US merger wave surges ahead of presidential election
US companies significantly accelerated merger and acquisition activity in October ahead of the finale of a hard-fought presidential election campaign that has financial markets on edge.
In the latest examples of mega dealmaking, US telecom group CenturyLink on Monday announced it was acquiring Level 3 Communications for $34 billion including debt, while General Electric unveiled plans to merge its oilfield unit into Baker Hughes, with an implied current market value of the merged company of $45-50 billion. The two deals, plus a slew of takeovers unveiled earlier in the month, came as the close and contentious US presidential campaign between Republican Donald Trump and Democrat Hillary Clinton entered the homestretch. The outcome could have major implications for key US economic policies, including international trade and taxes.
Markets are also gearing up for a likely move by the Federal Reserve to increase interest rates in December, which would raise the cost of debt. Investment bankers highlighted the prospect of higher interest rates down the road as they prodded companies to pull the trigger on deals.

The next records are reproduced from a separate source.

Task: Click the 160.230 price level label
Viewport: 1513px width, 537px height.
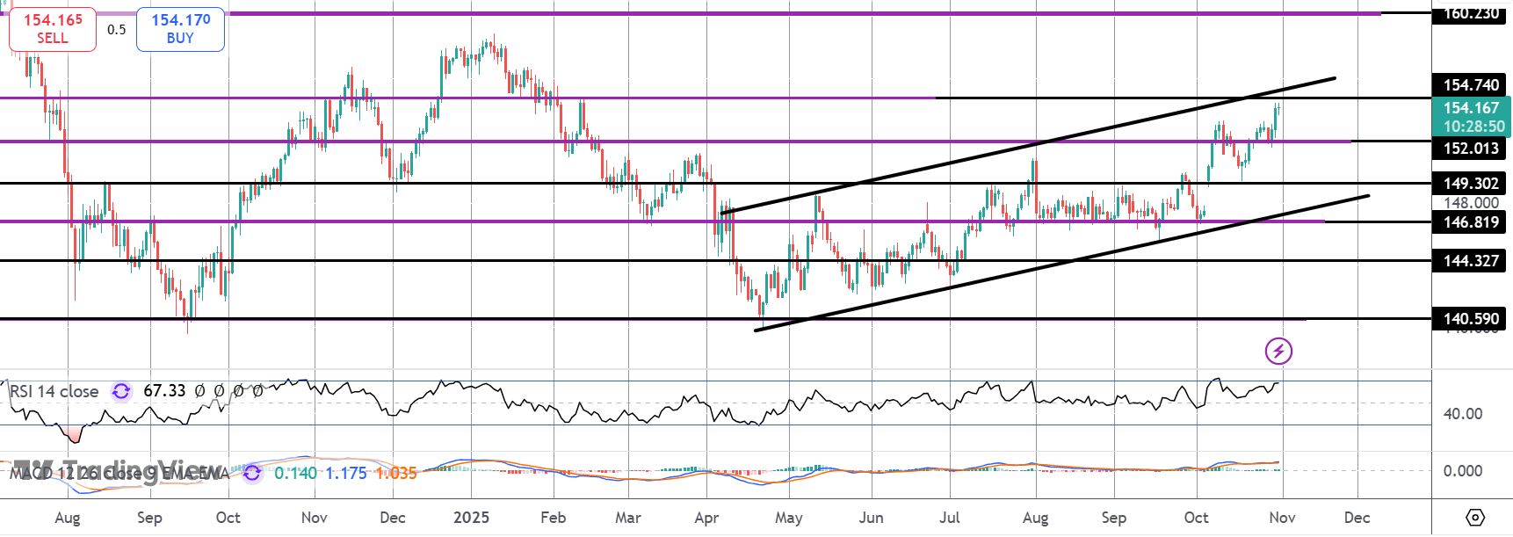Action: coord(1471,13)
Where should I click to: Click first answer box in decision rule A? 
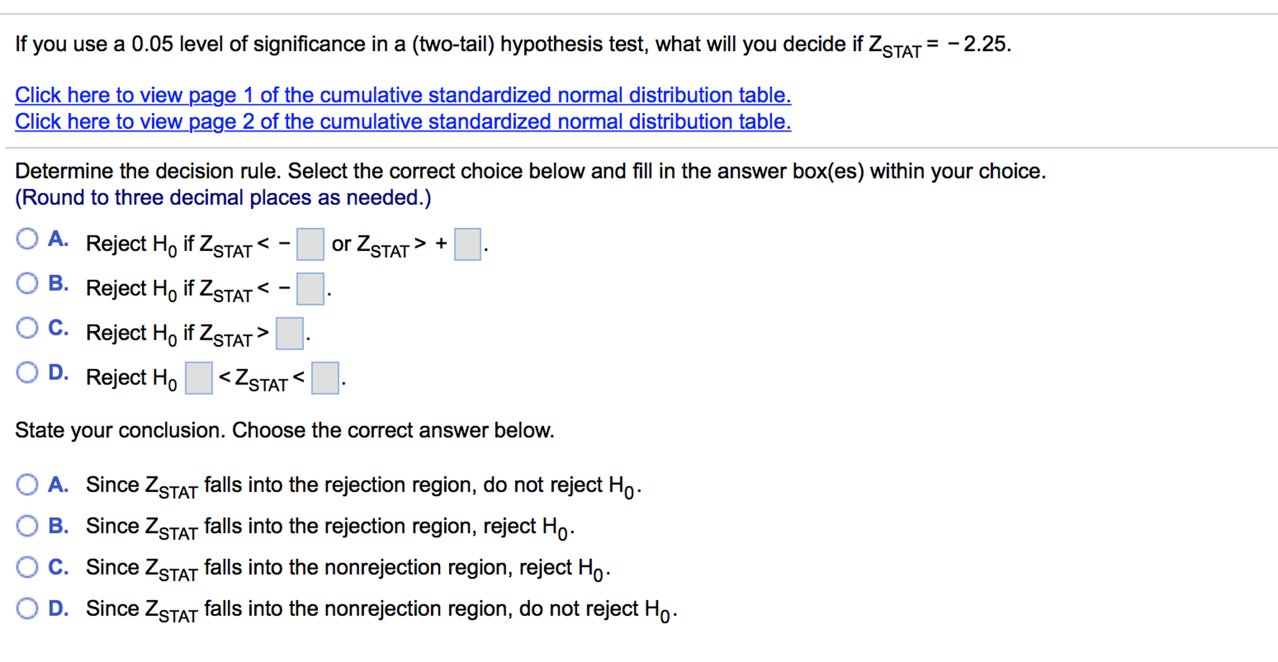click(x=310, y=244)
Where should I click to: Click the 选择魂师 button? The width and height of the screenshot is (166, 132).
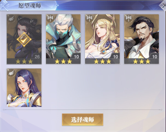tap(83, 120)
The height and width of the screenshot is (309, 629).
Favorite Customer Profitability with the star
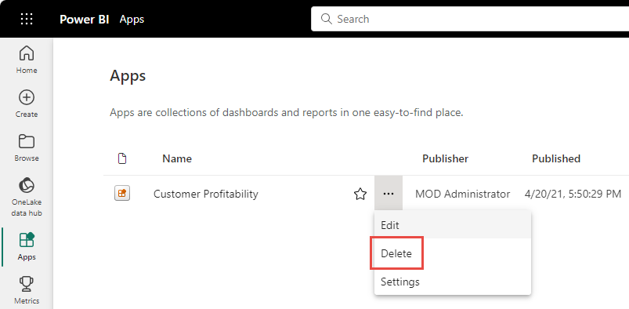(x=360, y=194)
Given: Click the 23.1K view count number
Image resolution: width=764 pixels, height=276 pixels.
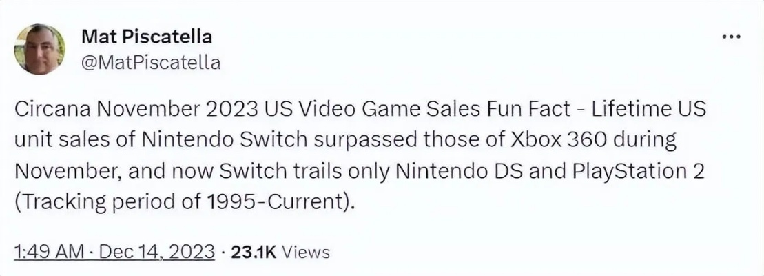Looking at the screenshot, I should pos(253,252).
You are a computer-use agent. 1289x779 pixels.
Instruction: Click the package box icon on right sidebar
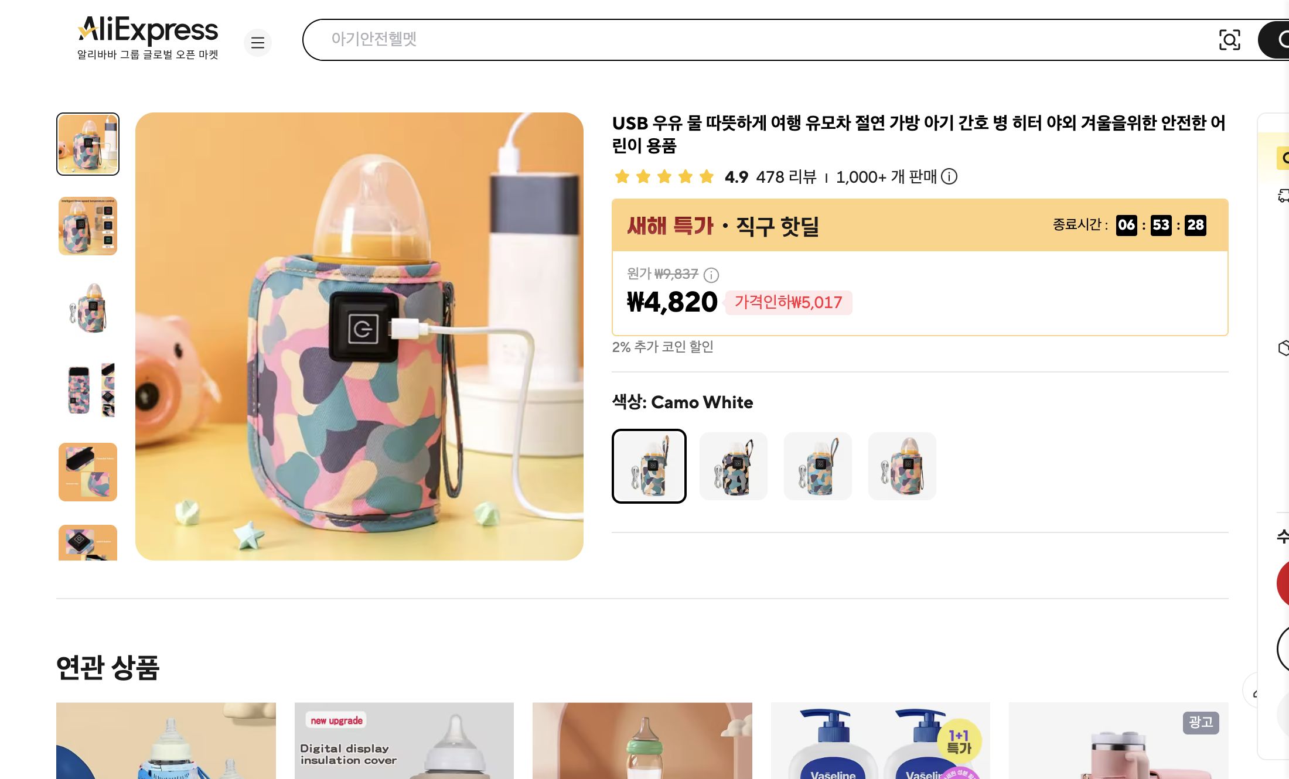(x=1284, y=347)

“Now the pitch is ‘Fund your deal with debt... Rates will never be lower!,” said a note from Convergex chief market strategist Nicholas Colas.
Colas, in an interview, said the transactions are a sign of underlying confidence in the US economy. “It says that CEOs and boards are fairly comfortable with where their businesses are currently,” he said.
“They wish growth were better, but they don’t see a big drop in the nearterm horizon. If they did, they obviously wouldn’t be making big bet-the-farm acquisitions.”
“No matter what the change in policy may be in the White House or Congress, no matter what the (interest) rates are, overall the economy is still going to be in a good place going forward,” said JJ Kinahan, chief market strategist at TD Ameritrade. “Your business is still going to be better off.”
Dealmaking picked up considerably in October, data show. While the first three quarters of 2016 saw relatively few large merger and acquisition transactions, October was the second biggest month ever for US deals, according to Dealogic. There were 602 transactions worth $329 billion last month, just $3 billion short of the record in July 2015. The most controversial is AT&T’s plan to buy Time Warner, parent of CNN, HBO and Warner Brothers movie studio, for $85.4 billion. The deal has prompted criticism that the concentration of entertainment assets will harm consumers.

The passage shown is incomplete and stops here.